* _EXERCISE DESCRIPTION_: Each record below is to be copied exactly; the pictures are to be omitted.

* _DATA SUPPLIED_:

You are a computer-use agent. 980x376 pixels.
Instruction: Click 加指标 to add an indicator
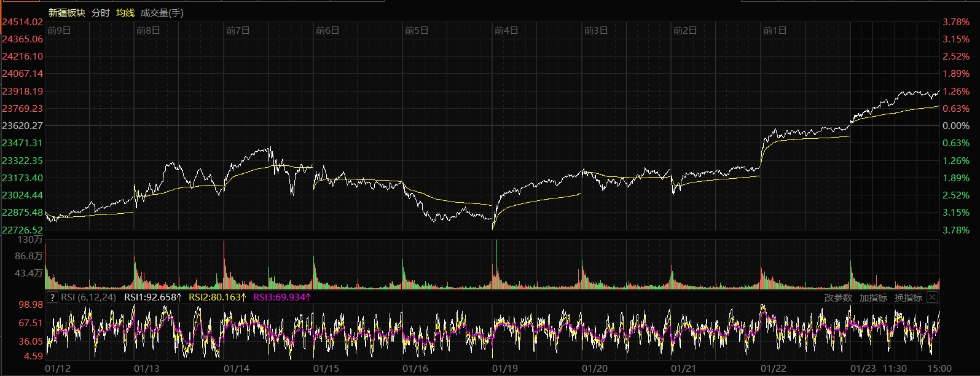(873, 297)
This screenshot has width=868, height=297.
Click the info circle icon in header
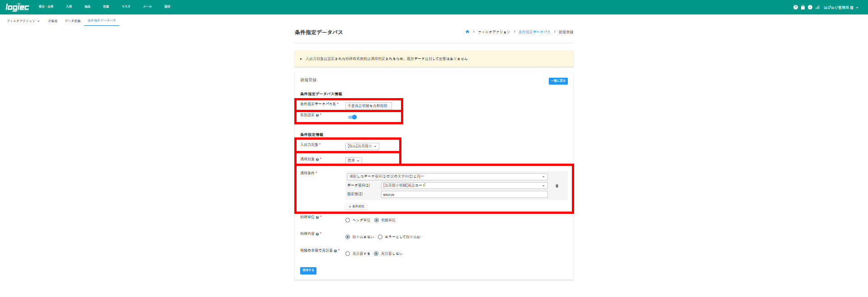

* _ANSWER SECTION_:
You are a computer-use agent. 980x376 pixels.
Instruction: Click 加指标 to add an indicator
(873, 297)
This screenshot has width=868, height=297.
Click the info circle icon in header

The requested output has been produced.